Broad shallow reef flats or natural embayments provided an environment where ponds could be constructed easily in sweeping semicircular arcs out from the shoreline.

Along the shoreline were ponds with (kuapa, or pa) and sluice gates (mākāhā). The distinctive feature of the kuapa ponds was the sluice gates.

The mākāhā was stationary with no moveable parts. This was the technological innovation, probably an adaptation from an earlier form used in irrigation agriculture (taro), that enabled the Hawaiians to progress from tide-dependent fishtraps to artificial fishponds which could be controlled at all times of the tide.

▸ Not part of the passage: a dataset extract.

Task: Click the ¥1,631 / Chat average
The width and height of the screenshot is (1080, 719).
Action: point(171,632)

Ponds varied in form, construction, methods of operation, and in the species of fish raised. Ponds or loko, were divided into two major categories: shore and inland ponds.

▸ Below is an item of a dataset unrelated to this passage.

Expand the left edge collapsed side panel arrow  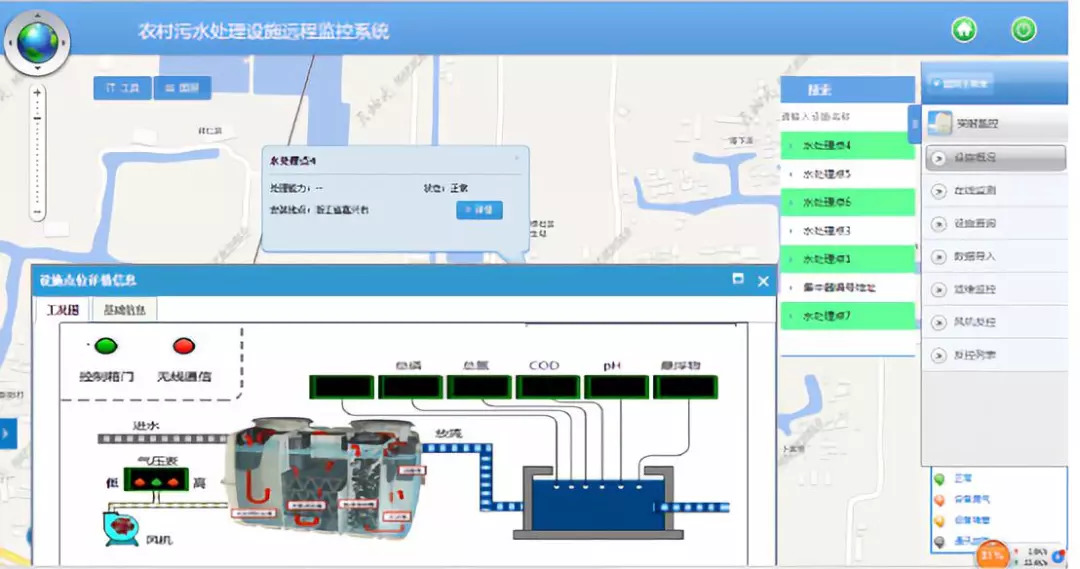click(x=6, y=433)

Huilua Fishpond at Kahana Valley in Koʻolauloa on the Island of Oʻahu has been traditionally classified as a loko kuapa pond. It was a working fishpond (with modifications) until the late-1960s.

Huilua Fishpond is one of only six remaining fishponds out of an estimated ninety-seven such structures that once existed on
coastal Oahu and one of the few ancient Hawaiian fishponds that were still operational well into this century.

It is also one of only ten ponds left in the Hawaiian Islands which have not been denuded of their archeological sites during the course of historic coastal development. A large majority of ponds throughout the Islands have also been destroyed by natural agencies such as tsunamis (tidal waves) and sea storms.

Huilua is a shallow, brackish water enclosure of approximately 4 ½-acres that is roughly shaped as a right triangle with the right angle of the base forming the northwest or seaward corner of the pond.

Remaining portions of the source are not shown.